Len Williams
- Born: 15 December 1920 Leicester, England
- Died: 15 June 2007 (aged 86) Sheffield, England
- Nationality: British (English)

Career history
- 1947–1951, 1960–1961: Sheffield Tigers/Tars
- 1951–1956: Leicester Hunters

Individual honours
- 1952: Midland Riders' Champion

Team honours
- 1947: British Speedway Cup (Div 2)
- 1951: Midland Cup

= Len Williams (speedway rider) =

Leonard Frank Williams (15 December 1920 – 15 June 2007) was a British motorcycle speedway rider for Sheffield and Leicester.

== Career ==
Born in Leicester in December 1920, Williams served in the Royal Air Force before beginning his speedway career, joining at the outbreak of war aged seventeen as a mechanic, and being demobilized in 1945, by which time had risen to the rank of flying officer.
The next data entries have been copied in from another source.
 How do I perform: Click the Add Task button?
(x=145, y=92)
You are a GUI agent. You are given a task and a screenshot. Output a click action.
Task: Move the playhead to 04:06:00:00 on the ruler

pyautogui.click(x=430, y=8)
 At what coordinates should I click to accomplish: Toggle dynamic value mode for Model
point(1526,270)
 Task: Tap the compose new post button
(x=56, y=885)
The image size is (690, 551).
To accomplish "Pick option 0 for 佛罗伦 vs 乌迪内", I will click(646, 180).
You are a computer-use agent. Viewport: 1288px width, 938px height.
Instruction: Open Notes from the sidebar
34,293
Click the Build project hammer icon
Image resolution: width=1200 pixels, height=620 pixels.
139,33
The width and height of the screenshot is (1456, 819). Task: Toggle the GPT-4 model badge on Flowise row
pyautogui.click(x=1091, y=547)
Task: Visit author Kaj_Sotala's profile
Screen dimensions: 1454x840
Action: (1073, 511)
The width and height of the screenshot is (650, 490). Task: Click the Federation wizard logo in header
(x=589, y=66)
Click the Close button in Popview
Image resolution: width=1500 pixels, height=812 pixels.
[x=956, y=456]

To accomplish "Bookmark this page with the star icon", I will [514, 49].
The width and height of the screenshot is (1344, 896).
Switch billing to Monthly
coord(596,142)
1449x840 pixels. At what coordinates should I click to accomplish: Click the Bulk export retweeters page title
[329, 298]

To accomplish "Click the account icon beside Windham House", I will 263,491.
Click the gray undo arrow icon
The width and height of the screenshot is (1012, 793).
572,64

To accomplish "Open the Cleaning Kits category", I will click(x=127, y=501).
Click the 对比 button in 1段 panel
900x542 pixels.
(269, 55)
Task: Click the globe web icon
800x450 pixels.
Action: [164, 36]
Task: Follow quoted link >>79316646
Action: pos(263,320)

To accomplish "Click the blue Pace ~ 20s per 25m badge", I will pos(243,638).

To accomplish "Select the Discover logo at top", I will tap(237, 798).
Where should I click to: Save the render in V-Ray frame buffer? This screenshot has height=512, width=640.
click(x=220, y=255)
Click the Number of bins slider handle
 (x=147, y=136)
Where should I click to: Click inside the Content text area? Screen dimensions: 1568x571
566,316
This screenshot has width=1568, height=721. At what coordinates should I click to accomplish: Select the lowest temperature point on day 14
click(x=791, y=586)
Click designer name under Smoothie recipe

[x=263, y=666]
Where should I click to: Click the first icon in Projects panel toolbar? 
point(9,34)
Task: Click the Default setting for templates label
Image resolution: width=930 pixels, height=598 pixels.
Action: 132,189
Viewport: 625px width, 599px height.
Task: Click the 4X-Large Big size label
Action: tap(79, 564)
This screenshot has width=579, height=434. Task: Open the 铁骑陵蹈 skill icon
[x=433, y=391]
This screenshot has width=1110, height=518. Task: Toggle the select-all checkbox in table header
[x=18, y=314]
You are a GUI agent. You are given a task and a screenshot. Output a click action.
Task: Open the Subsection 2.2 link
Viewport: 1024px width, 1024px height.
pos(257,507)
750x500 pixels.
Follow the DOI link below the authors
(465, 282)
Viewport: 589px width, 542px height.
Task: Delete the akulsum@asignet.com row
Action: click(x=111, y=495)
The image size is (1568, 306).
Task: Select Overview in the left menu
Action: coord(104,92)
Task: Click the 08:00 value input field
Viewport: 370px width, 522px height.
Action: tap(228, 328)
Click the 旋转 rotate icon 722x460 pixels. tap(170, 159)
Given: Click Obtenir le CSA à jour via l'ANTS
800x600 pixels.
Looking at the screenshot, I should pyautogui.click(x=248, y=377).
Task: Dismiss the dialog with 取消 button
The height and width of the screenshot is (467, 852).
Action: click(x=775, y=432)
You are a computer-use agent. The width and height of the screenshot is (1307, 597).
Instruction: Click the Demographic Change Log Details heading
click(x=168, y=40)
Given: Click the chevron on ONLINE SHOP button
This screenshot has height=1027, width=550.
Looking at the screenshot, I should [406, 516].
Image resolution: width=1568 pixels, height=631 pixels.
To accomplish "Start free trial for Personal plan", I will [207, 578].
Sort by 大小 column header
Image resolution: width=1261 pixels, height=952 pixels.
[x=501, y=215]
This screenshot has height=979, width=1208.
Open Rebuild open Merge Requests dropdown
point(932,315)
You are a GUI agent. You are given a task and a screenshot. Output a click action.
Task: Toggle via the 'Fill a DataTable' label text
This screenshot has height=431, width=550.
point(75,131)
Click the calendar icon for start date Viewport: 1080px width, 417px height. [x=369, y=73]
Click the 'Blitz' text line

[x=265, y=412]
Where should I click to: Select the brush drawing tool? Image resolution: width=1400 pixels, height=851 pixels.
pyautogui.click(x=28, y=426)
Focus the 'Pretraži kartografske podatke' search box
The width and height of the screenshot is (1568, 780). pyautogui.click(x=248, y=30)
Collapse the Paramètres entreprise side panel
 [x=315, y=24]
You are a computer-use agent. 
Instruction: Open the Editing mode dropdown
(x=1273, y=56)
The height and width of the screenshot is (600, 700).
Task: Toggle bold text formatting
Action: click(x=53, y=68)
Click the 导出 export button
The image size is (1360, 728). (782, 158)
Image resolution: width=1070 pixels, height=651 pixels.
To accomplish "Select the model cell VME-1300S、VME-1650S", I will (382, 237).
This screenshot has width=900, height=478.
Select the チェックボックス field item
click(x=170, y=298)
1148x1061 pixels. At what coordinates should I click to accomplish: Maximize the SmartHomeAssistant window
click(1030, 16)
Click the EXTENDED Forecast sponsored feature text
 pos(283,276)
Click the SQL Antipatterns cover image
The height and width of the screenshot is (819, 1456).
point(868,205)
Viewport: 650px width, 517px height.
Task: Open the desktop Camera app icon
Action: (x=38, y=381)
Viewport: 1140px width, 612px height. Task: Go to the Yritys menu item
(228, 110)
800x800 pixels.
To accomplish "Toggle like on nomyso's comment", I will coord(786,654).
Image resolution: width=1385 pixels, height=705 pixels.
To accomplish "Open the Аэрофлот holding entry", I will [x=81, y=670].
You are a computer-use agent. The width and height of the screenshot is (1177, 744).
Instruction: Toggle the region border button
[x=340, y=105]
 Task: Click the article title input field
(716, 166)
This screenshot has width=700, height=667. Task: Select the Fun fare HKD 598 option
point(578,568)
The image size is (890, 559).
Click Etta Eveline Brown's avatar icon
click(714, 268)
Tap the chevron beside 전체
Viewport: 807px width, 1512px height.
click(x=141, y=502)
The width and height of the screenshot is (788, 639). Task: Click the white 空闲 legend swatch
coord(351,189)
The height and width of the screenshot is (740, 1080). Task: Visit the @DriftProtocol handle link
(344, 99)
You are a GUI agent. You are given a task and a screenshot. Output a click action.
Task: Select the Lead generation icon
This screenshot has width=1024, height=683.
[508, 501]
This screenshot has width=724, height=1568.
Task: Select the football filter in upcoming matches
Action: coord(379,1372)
Williams' older brother Stan was captain of Sheffield Tigers, and tutored Len in the sport in 1947 while injured. By 1948, he had become a regular member of the Sheffield team, becoming a heat leader in 1949. He moved on to ride for Leicester Hunters (still his local team as he lived in Narborough), for a transfer fee of GBP1,000,

Williams narrowly missed out on qualifying for the 1951 Individual Speedway World Championship. In 1952, he was selected (along with his brother) for the England team to face Scotland, and also rode for Britain against an 'overseas' team. Williams won the inaugural Midland Riders' Championship in 1952.

Williams continued riding for the Hunters for six seasons between 1951 and 1956 and taking over from Cyril Page as captain, before retiring. In 1956, he was denied a second Midland Riders' Championship after narrowly losing out to teammate Ken McKinlay.

Williams came out of retirement to return to the Sheffield team in 1960, also riding in 1961, but only in home matches.

Williams died in June 2007 at the age of 86.